Here, Brando stars as Paul, an expatriated middle-aged American with
a varied past ex-boxer, former mercenary whose hotel-owner
wife has just inexplicably committed suicide, leaving Paul an emotional
wreck. Looking at a Paris apartment for rent, he meets 20-year-old Jeanne
(the incredibly carnal Maria Schneider), the daughter of a colonel who
was killed in the Algerian war. When neither of them can decide whether
or not to take the flat, they fall into each other’s arms for a quick,
standing fuck that leaves both literally breathless. Paul returns to his
wife’s hotel to deal with his mother-in-law (Maria Michi), while Jeanne
returns to her life with her boyfriend Tom (New Wave icon Jean-Pierre
Leaud). Tom is an annoying filmmaker a cross between Francois Truffaut
and Jean-Luc Godard, perhaps who insists on filming every aspect
of Jeanne’s life for a television documentary.
Paul and Jeanne both return to the apartment for more, and Paul asks
Jeanne to meet him there solely for the purpose of sex: no names allowed,
no past histories. But in-between their often giddy couplings, real life
does begin to seep in: Jeanne tells Paul about some of her childhood memories,
and Paul responds in kind by telling her about some unhappy memories of
growing up on a farm. But Paul’s pain is so deep and his melancholy so
profound that Paul tries literally to fuck away his pain.
Paul meets with his wife’s lover, with whom it is suggested she had a
strictly earthy relationship with much like Paul and Jeanne’s
but nothing seems to indicate why his wife may have taken her own life.
In the film’s best scene, and one of the very best scenes Brando ever
filmed, he confronts his dead wife in a soliloquy that embodies a genuine
sense of despair, anger and grief that no other actor of his generation
could have possibly pulled off.
Tom proposes to Jeanne, and she agrees, but she breaks down weeping when
she finds Paul gone from the apartment.

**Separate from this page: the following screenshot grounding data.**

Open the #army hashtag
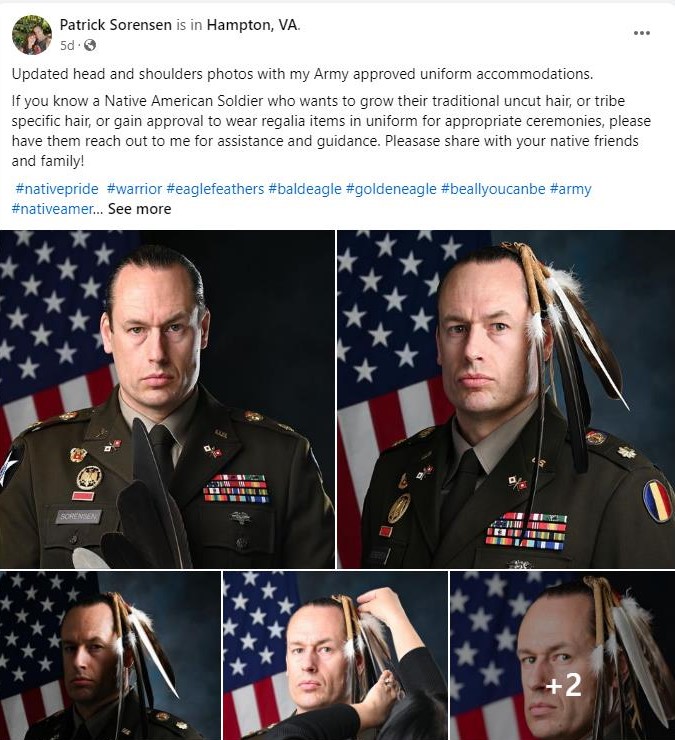Viewport: 675px width, 740px height. click(x=571, y=189)
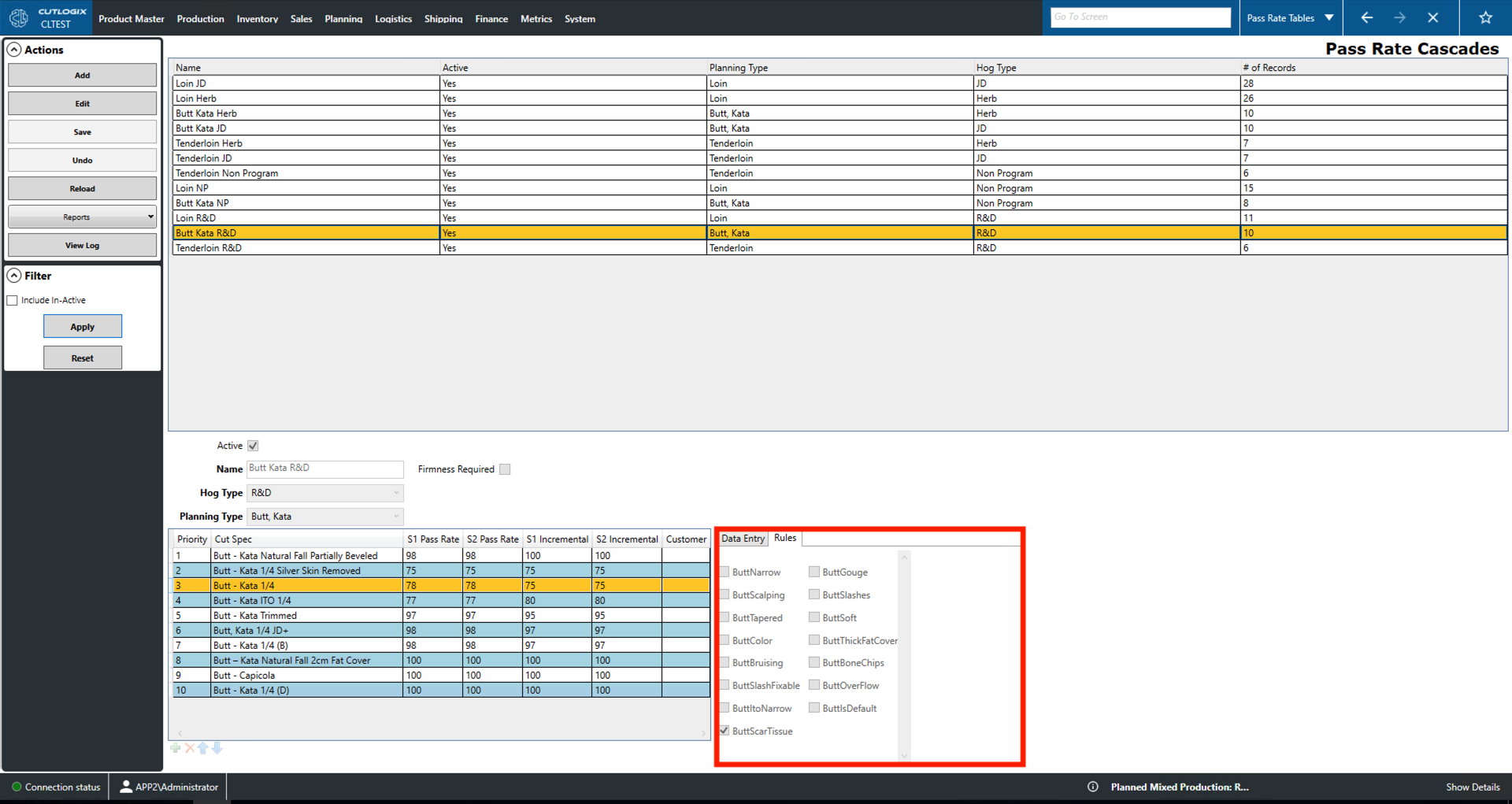Click the View Log button
Screen dimensions: 1512x804
[x=82, y=246]

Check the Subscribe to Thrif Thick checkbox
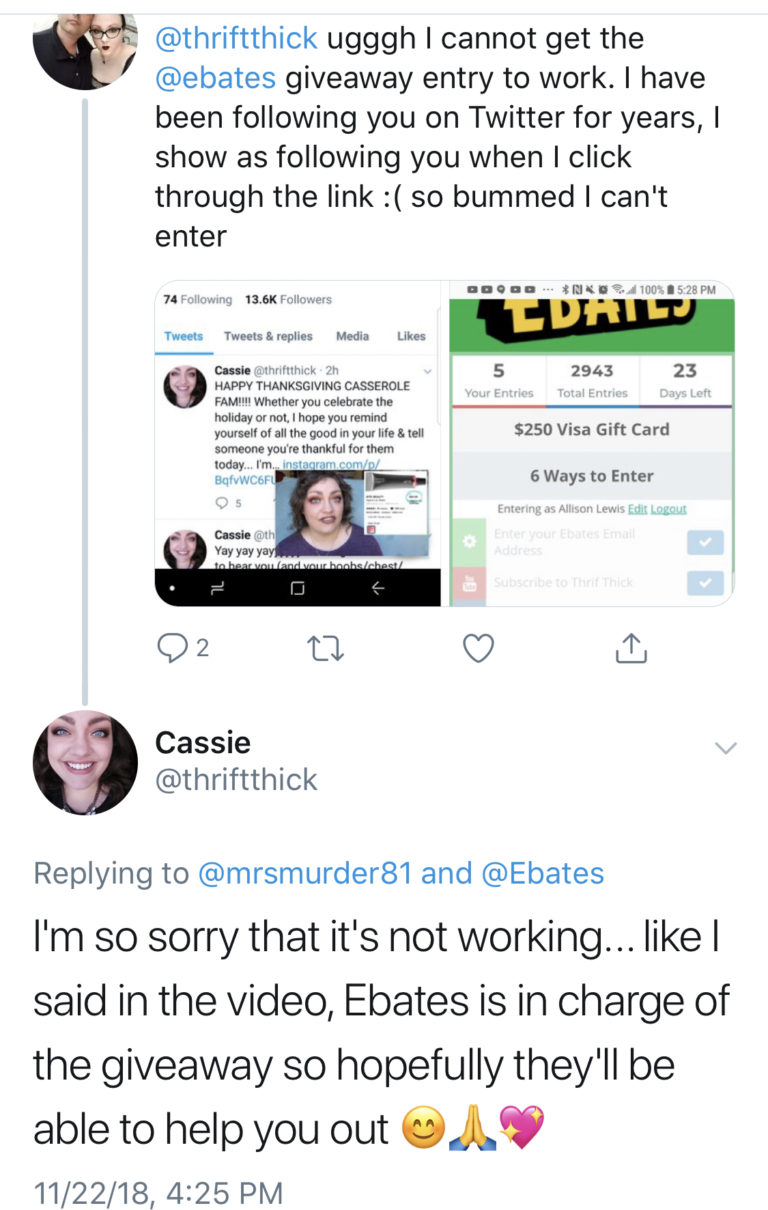click(x=706, y=583)
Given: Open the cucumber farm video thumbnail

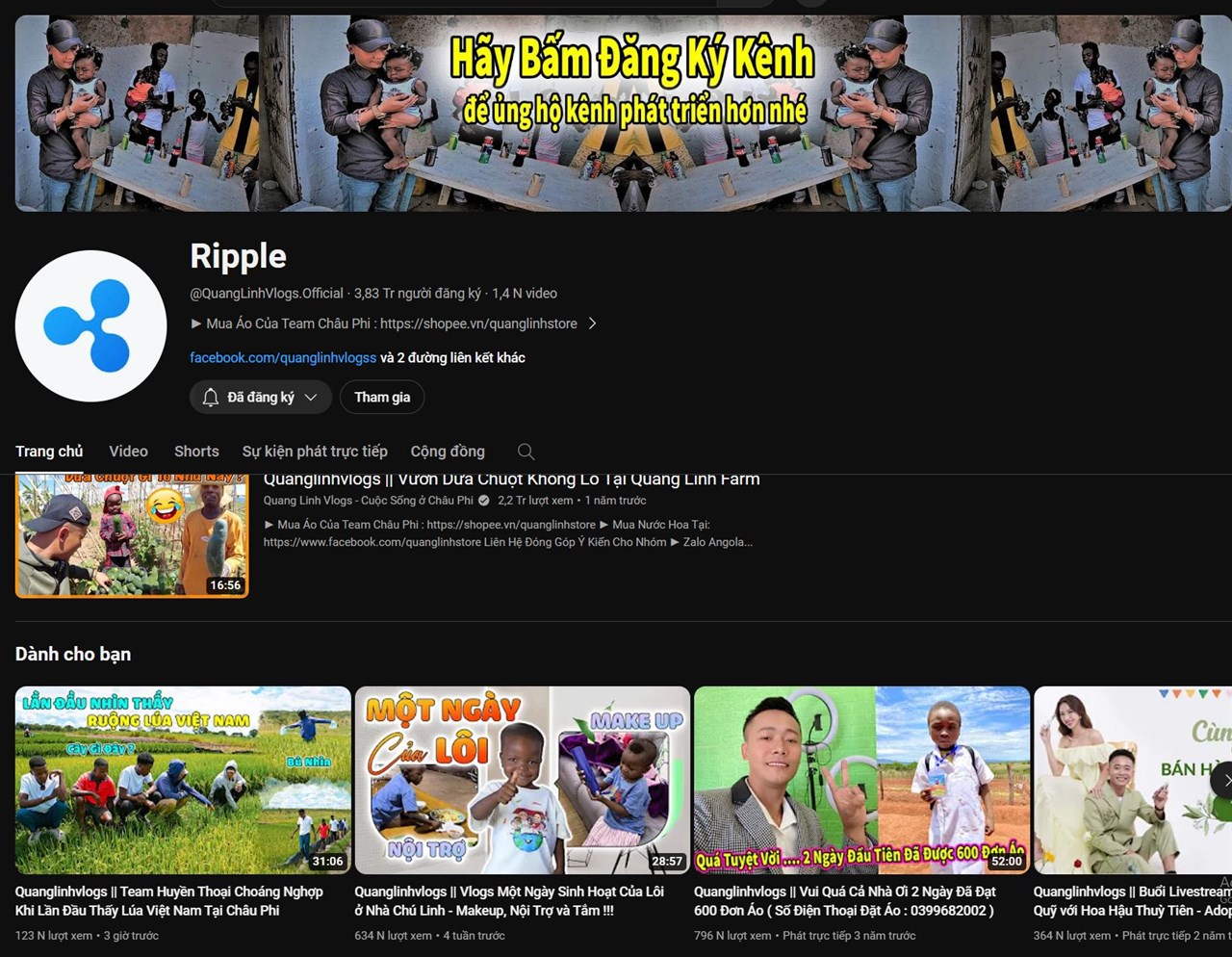Looking at the screenshot, I should point(131,535).
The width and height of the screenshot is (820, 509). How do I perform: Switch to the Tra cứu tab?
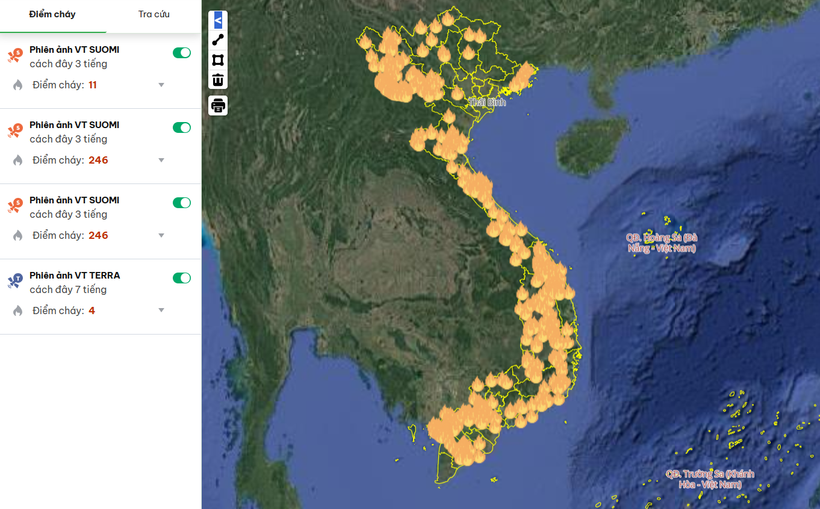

Paul shows up however, to declare
he wants to share everything about himself now, and during a drunken night
on the town the last tango indeed Paul declares his love
for Jeanne. At dawn, he follows her to her apartment and asks her name.
But for Jeanne, who will soon marry Tom, it is too late, and she must
remove Paul from her life the only way she can think of - by shooting
him.
Perhaps more than anything, Last Tango is a study in the sadness
and melancholia that comes from tragic miscommunication between adults.
Ultimately, the film tells us, we never know anything about the people
we love, no matter how much we think we do. The film contains many memorable
scenes: Brando’s bathrobe confrontation with Marcel (Massimo Girotti),
his wife’s lover, in whom he finds nothing to respect; Brando’s insistence
to his mother-in-law that there be no priest at his wife’s funeral; and
Brando’s childhood memories. (Most of latter which I suspect, like much
of his other dialogue here, seems improvised. I can’t believe the film’s
screenwriters Bertolucci, Franco Arcalli and the late Agnes Varda
wrote lines like "I have a prostate like an Idaho potato,
but I’m still a good stick-man").
The (simulated) sex itself is unbelievably frank for 1972 and more than
passingly obsessed with anal sex. (Two of the film’s more notorious lines
of dialogue are "get me the butter" and "cut the fingernails
of your right hand.") Yet for a contemporary audience, it may be
hard to imagine how films treated sex in the days before porno was de
rigueur. If anything, Last Tango may seem almost quaint by
today’s standards. Is that something to be proud of? You tell me.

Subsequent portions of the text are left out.